If the instrument may or may not be the same, this definition clearly isn't enough.  So then, we dive into the most commonly imagined difference between "modern singers" and "early singers" - the discussion of technique.  For whatever reason, there seems to be a belief that early music singing has its own technique separate from modern singing.  The techniques required for singing early music may be different from what one would use to sing Puccini, but I would argue that the techniques used for singing Puccini, Ravel, Stephen Foster, or Charles Ives are vastly different from each other, even in the realm of "modern singing technique".  Each of those composers is from a different country, a different time, and a different compositional style.  Obviously, the performance of their works must be representative of the time and place it was composed and the performance practices of the time.  One wouldn't dream of singing Puccini's "O mio babbino caro" and Ives' "Ann Street" with the exact same interpretation and techniques!

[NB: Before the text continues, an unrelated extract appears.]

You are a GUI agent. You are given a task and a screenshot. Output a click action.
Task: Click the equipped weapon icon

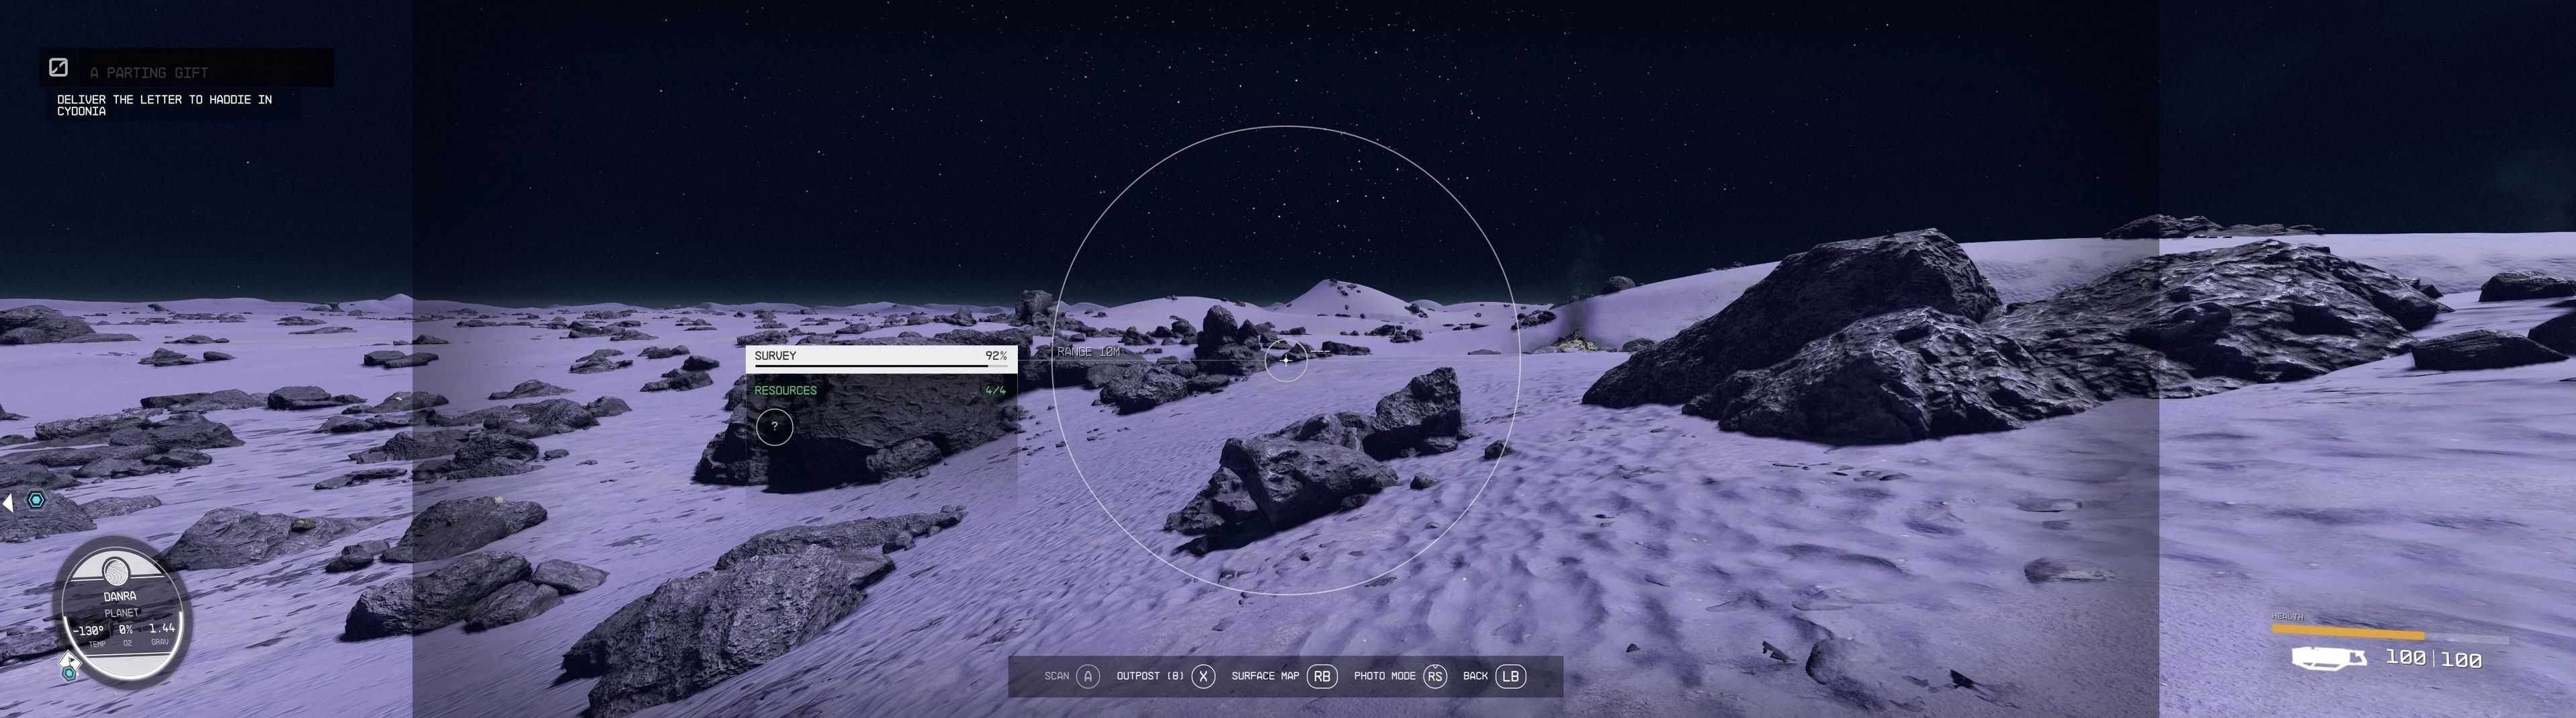(2329, 657)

This is the same with early music.  There is no one set of practices that can encompass the wide range of styles from the dawn of time to 1750, so even within early music there are many different stylistic choices that have to be made and many different techniques to use.  Inevitably, when I have a discussion with another singer and they discover I am into early music, the question of "so you only sing with straight tone?" eventually comes up.  For some reason, this seems to be the prevailing belief - that to sing early music, one can only use straight tone.  Certainly there are times when a sound with less vibrato is desirable, but this is not to say that vibrato shouldn't be or isn't used.  It is a stylistic choice - just like the use of dialect in Stephen Foster and George Gershwin or the portamenti in Puccini.  This being the case, early music singers aren't really different from anyone else - we all make stylistic and technical choices based on the repertoire.

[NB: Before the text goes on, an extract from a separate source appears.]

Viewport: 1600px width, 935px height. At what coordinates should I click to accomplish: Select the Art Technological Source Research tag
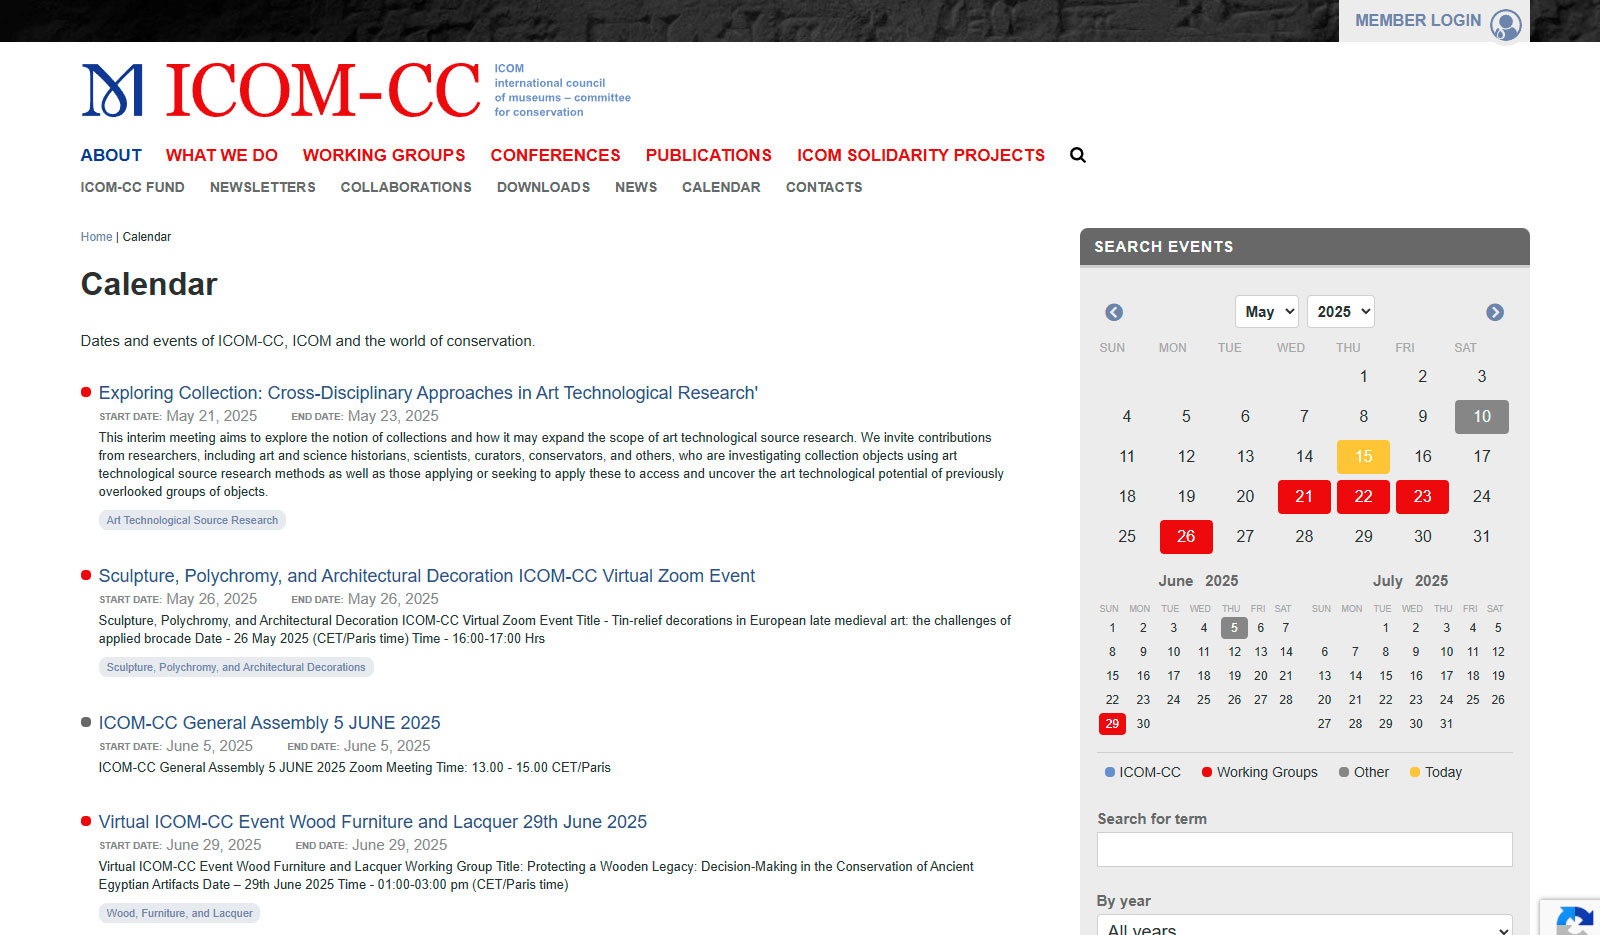pos(192,520)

This isn't to say, however, that I could or should go sing Puccini or that someone who regularly sings Puccini can just pick up Machaut at the drop of a hat.  They are drastically different styles, and out of respect, one should take the time to learn what is required of each before attacking it with no understanding of its idiosyncrasies of the expectations of style.  The key point here is that there are many different techniques and each of us has better facility with some than with others.  Within early music, some singers may excel at Renaissance French music, while others prefer Italian medieval and others German Baroque.  Each of these requires very different techniques.  The technique divide comes not between early music and everything else, but is much more subtle and divided across many genres, times, and countries.  Even more importantly, good vocal technique is good vocal technique no matter what the technical demands of the repertoire.

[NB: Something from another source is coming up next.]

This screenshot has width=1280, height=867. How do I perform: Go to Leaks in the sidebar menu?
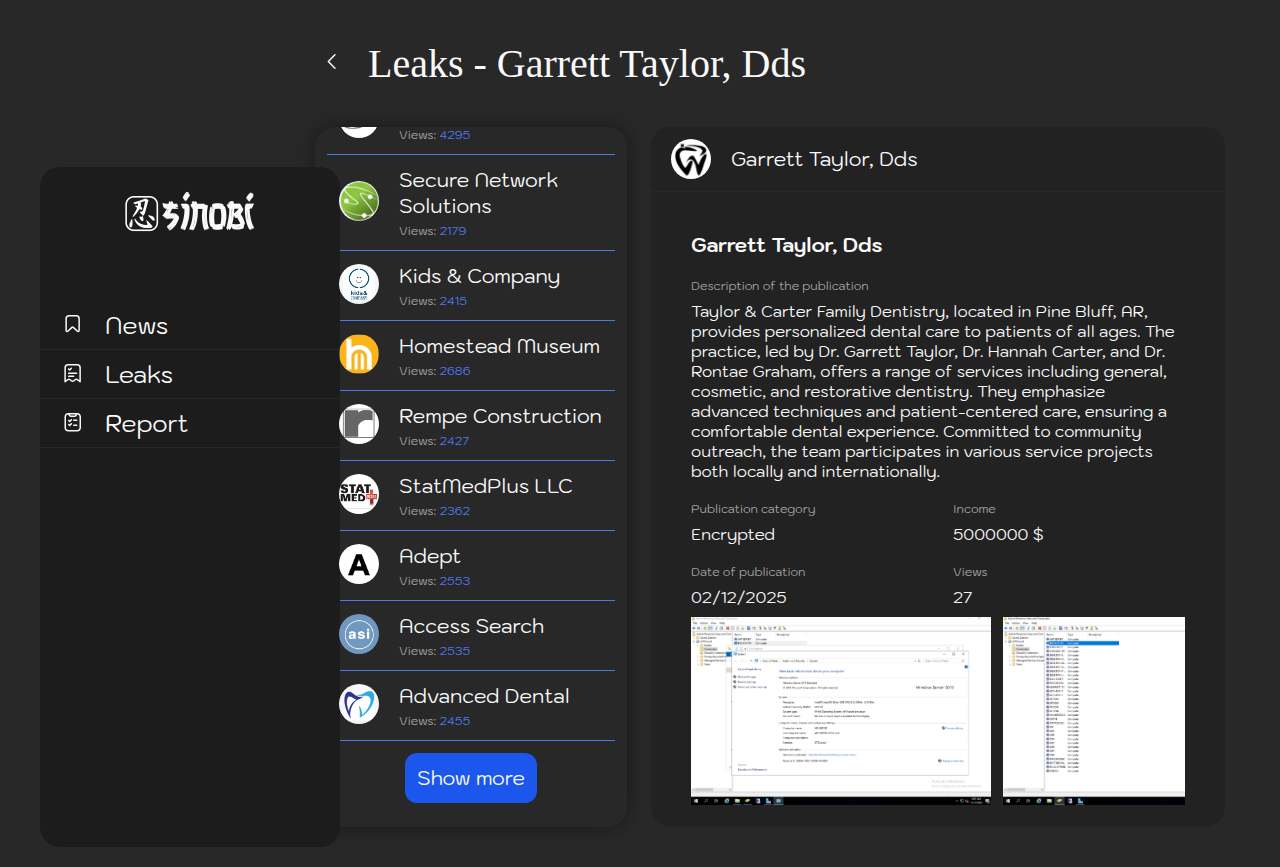pyautogui.click(x=138, y=375)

Another difference commonly cited between early music and modern performers is that in early music, we take more time to understand the context in which a work was written and performed, as well as how other influences (art, architecture, the use/study of rhetoric, politics, etc.) may have influenced the composer, the performers, or the perception/reception of the work.  Even if this is true, shouldn't modern performers be doing the same thing?  Certainly modern orchestras wouldn't pick up Shostakovich's 7th Symphony ("Leningrad") without a discussion of the German siege of Leningrad during World War II (and whether or not the symphony even had anything to do with that).  All musicians, early or not, should carefully consider the context of the pieces they are performing.  While music has the ability to "stand alone", how much more significant is it when considered in the proper context?  This should be an even easier task for musicians performing a more modern selection, since the historical record is bound to include more information on a more recent time.  If this, then, is truly what "historically informed performance" means, shouldn't all performance be "historically informed"?  If "early" musicians are those who research their music and the practices associated with it and seek to present it to an audience in an engaging way, shouldn't everyone be an "early" musician?